A heartbreaking loss to Canada in the Men’s hockey ice hockey gold medal game put a bit of a damper on the closing ceremonies of the Winter Olympics, but USA fans can at least take solace in the fact that the Americans won the medal race quite handily.  What I was able to watch of these games I enjoyed, but at some point I’d like to hear what our resident Olympics expert, Dan Getahun has to say in summarizing the games.

Allan’s silent film countdown is reaching it’s most interesting phase, with virtually every day sure to unveil the latest masterpieces.  Similarly at ‘Good Fellas’ Dave Hicks marches on to the noir beat as it approaches the exact middle of his Top 100.  His comment threads have been outstanding.  Many thanks again to Dee Dee for all her work on the Oscar category posts, and to Tony for the sidebar polls.  The time spent here was amazing, and we all all deeply grateful.  Filmmaker Jeffrey Goodman also is moving forward with his excellent annual countdown, and his site has attracted a number of informed movie goers, fueling a terrific comments section.  At ‘FilmsNoir.net’  Tony d’Ambra continues to raise the bar with posts that provide some fascinating overlaps.

In any case, with a monstrous blizzard crippling the northeast on Thursday into Friday, that has many still digging out, it’s been tough getting around.  Still, with a little persistence, I managed three trips to the theatres to see a premiering documentary and two sets of Oscar-nominated shorts, that I saw for the first time in a movie theatre, rather than settling for you-tubes.
■ ■ ■
| To be done |
Answer these questions about the blog post, one per line:
1. Which team won the men's ice hockey gold medal game?
2. Whose work on the Oscar category posts is the writer grateful for?
3. How many trips to the theatres did the writer make despite the blizzard?
The records have no connection to the blog post.

| Dataset records |
■ ■ ■
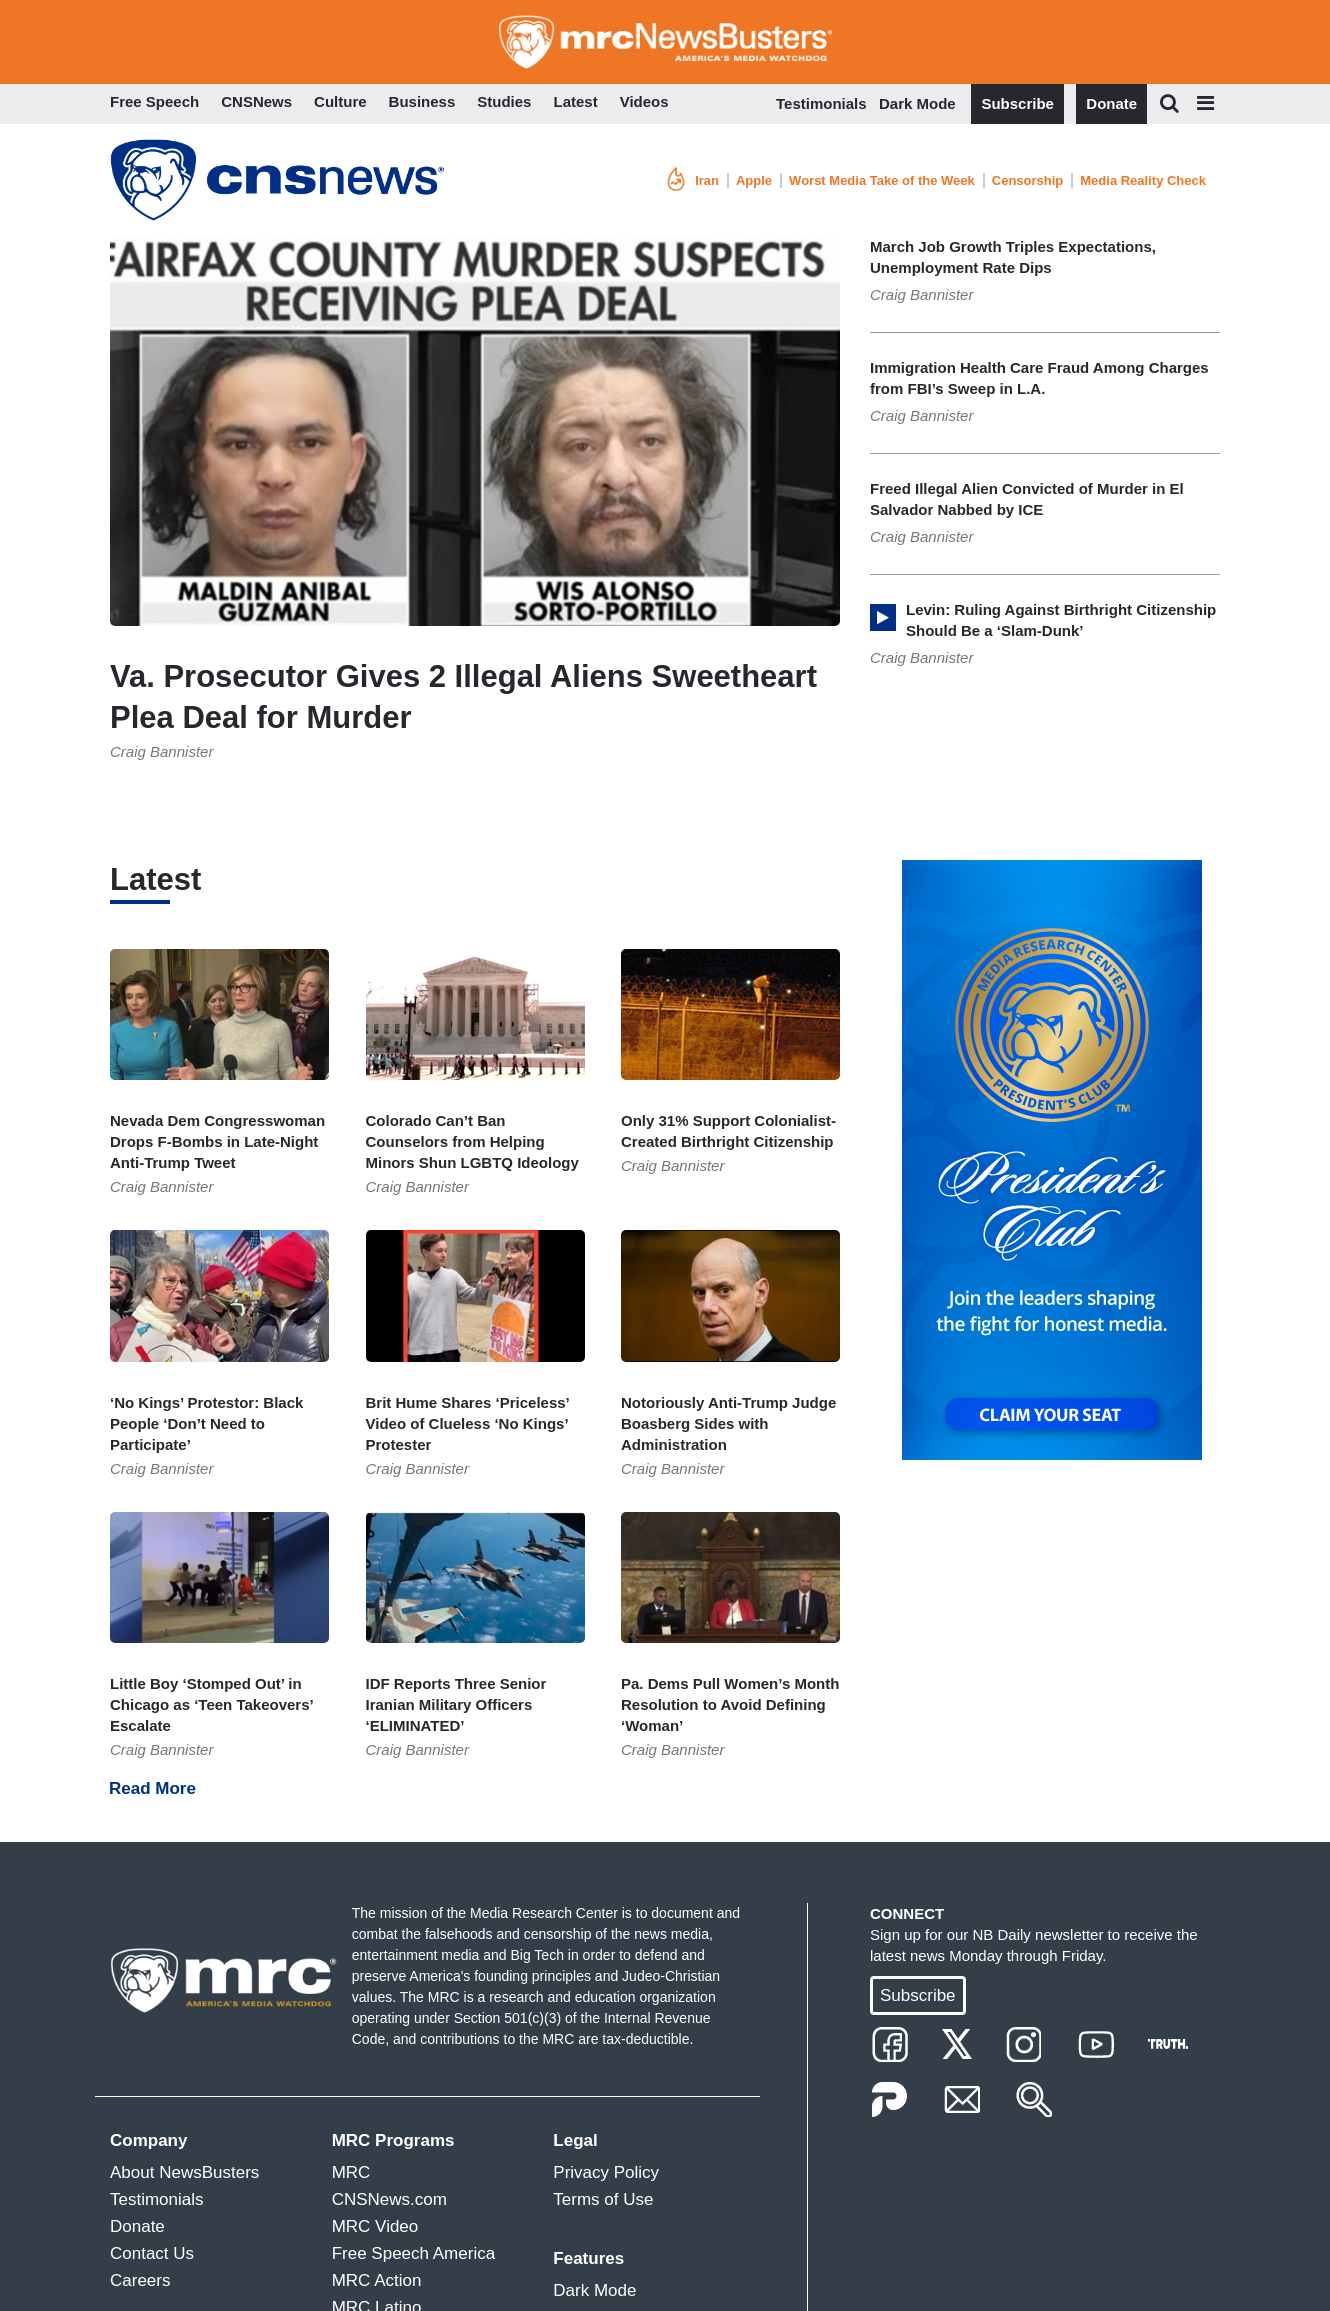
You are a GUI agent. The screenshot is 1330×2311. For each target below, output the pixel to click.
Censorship (1028, 180)
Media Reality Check (1143, 180)
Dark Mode (917, 103)
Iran (707, 180)
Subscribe (1017, 103)
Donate (1111, 103)
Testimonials (821, 103)
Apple (754, 180)
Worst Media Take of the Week (882, 180)
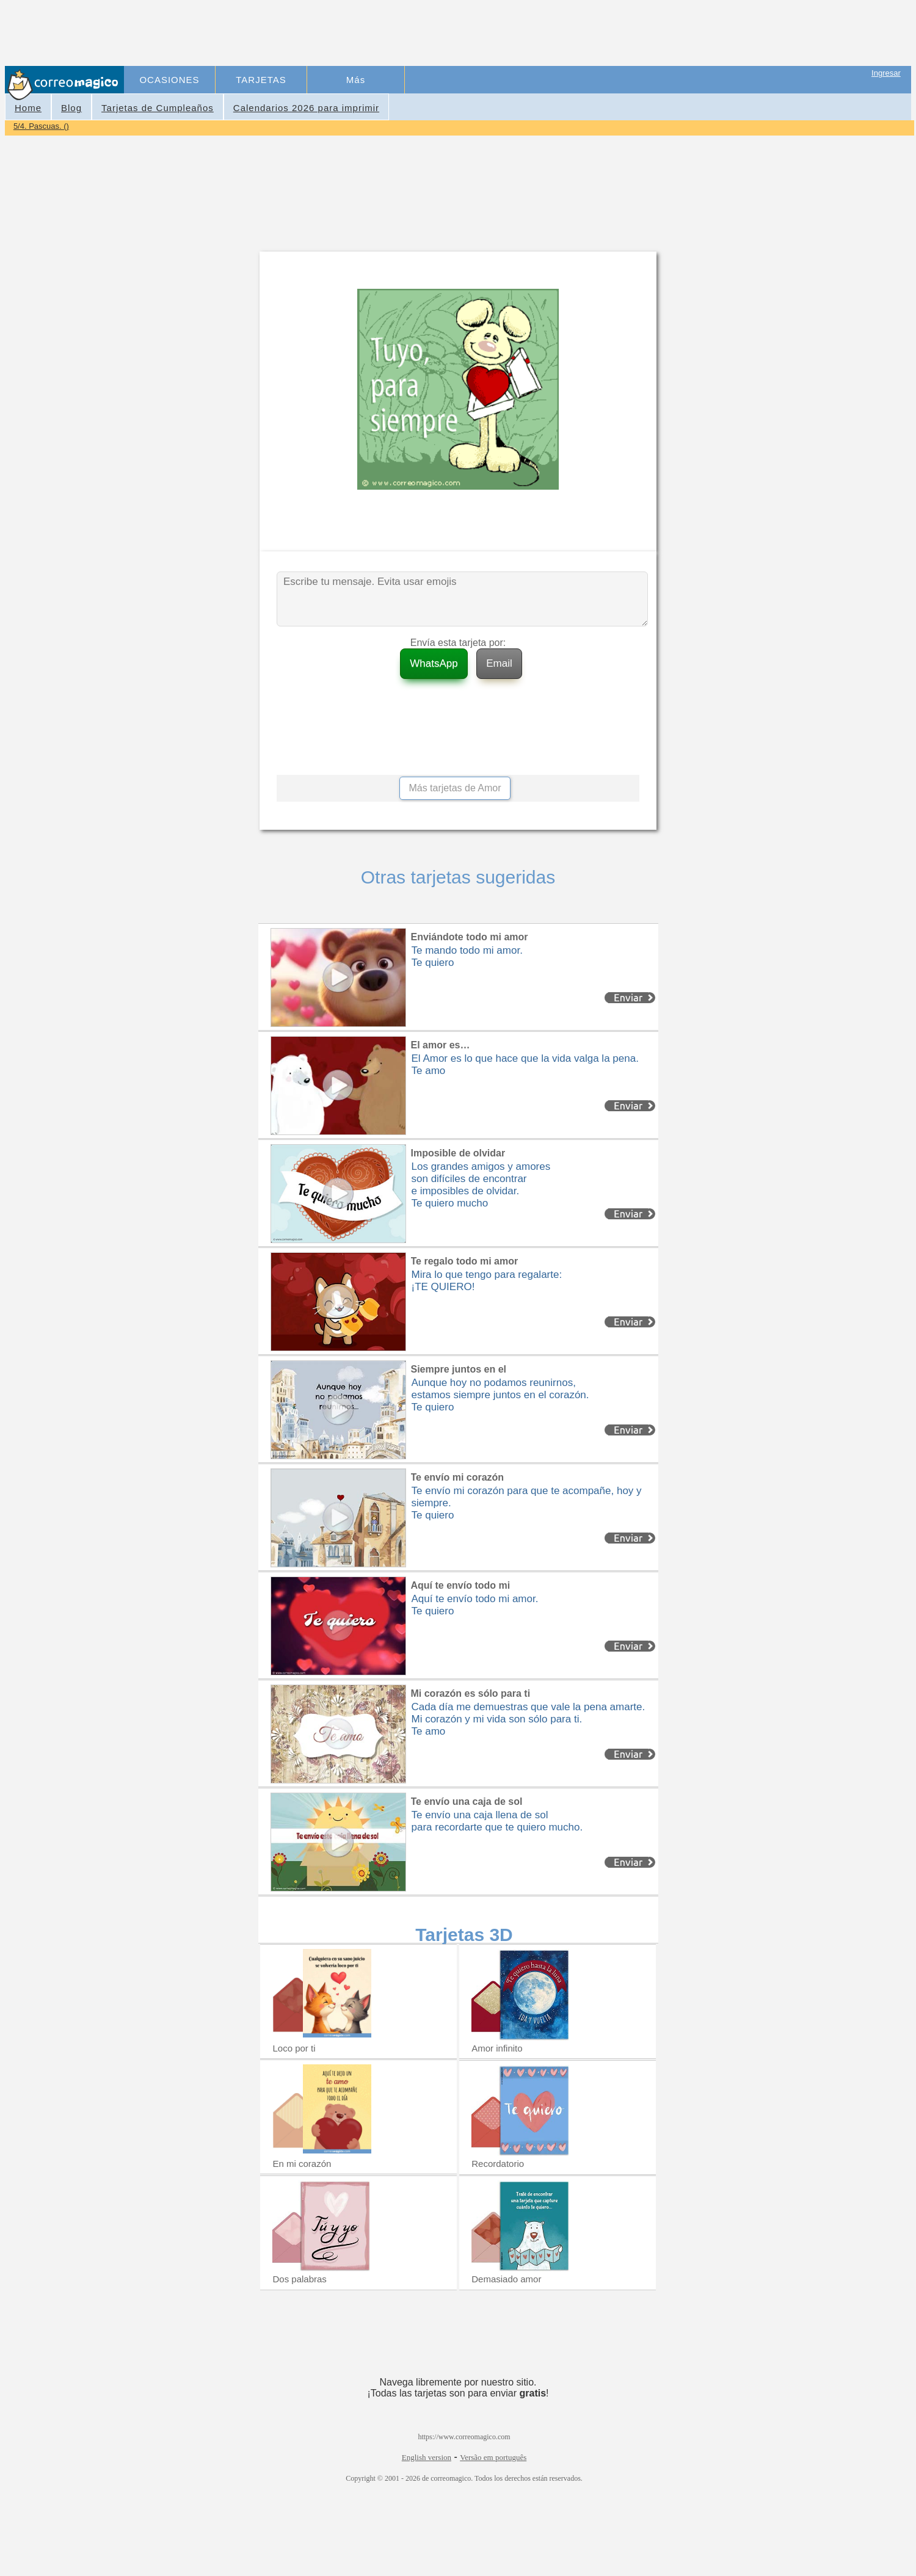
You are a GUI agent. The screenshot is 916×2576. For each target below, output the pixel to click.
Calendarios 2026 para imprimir (306, 108)
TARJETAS (261, 79)
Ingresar (886, 73)
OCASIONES (169, 79)
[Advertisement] (348, 34)
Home (28, 108)
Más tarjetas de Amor (455, 788)
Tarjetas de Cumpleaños (157, 108)
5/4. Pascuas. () (41, 126)
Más (355, 79)
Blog (71, 108)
■ ■ ■
| Task response |
1. Canada
2. Dee Dee's
3. Three